Primary macrophages isolated from hck −/− fgr −/− mice display altered morphology and F‐actin cytoskeletal structures and reduced migration. The ability of phorbol myristyl acetate (PMA), a protein kinase C activator that has been reported to increase macrophage spreading and carcinoma cell motility, to rescue these hck −/− fgr −/− defects was tested. Although PMA‐treated wild‐type and hck −/− fgr −/− macrophages exhibited a similar flattened, spread phenotype, PMA did not rescue the hck −/− fgr −/− macrophage migration defect. Instead, both PMA‐treated wild type and hck −/− fgr −/− macrophages were defective in spontaneous and chemotactic migration and tyrosine phosphorylation of the Cbl protooncoprotein was decreased in both.
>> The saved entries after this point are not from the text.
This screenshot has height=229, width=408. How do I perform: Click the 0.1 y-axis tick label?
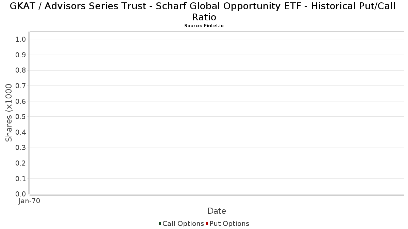(x=21, y=178)
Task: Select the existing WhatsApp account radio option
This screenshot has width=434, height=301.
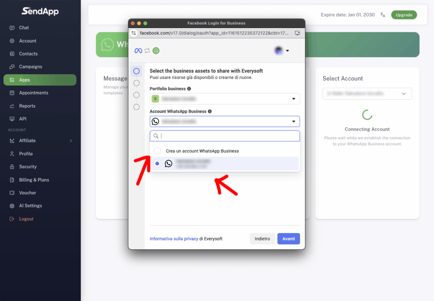Action: point(157,164)
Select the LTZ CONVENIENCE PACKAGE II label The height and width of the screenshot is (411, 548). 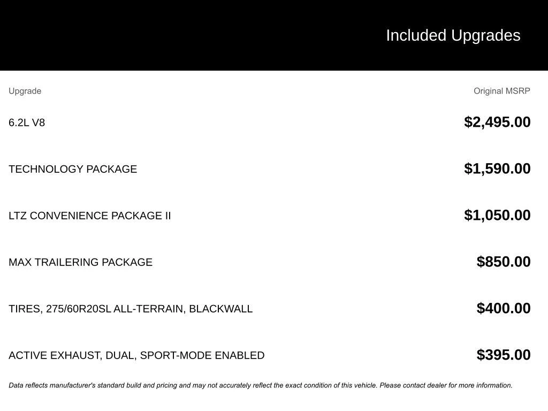point(90,216)
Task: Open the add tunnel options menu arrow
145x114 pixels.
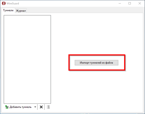Action: pos(35,107)
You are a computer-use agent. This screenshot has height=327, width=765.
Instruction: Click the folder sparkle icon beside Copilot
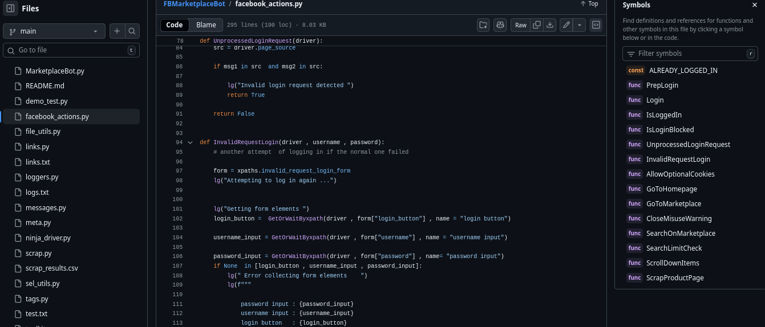(484, 25)
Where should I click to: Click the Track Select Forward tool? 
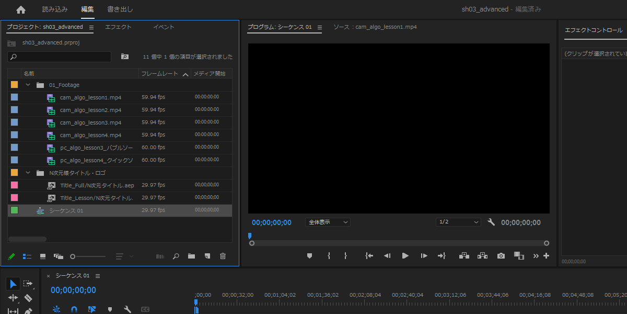click(28, 284)
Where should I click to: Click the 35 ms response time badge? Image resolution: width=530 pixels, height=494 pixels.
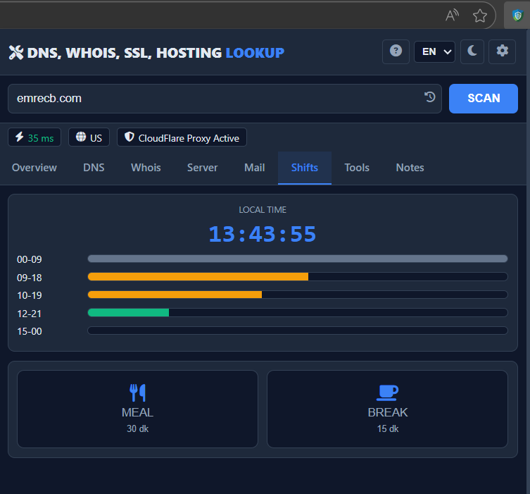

Moreover, c‐cbl −/− macrophages displayed the same impairment of motility as hck −/− fgr −/− macrophages and a similar morphology with less polarization and more dorsal ruffling than wild‐type macrophages. As Hck and Fgr expression and activity were not decreased in c‐cbl −/− macrophages, these results suggest that Cbl is likely to be an important downstream mediator of the Src family kinase‐regulated macrophage motility pathway. © 2003 Wiley‐Liss, Inc.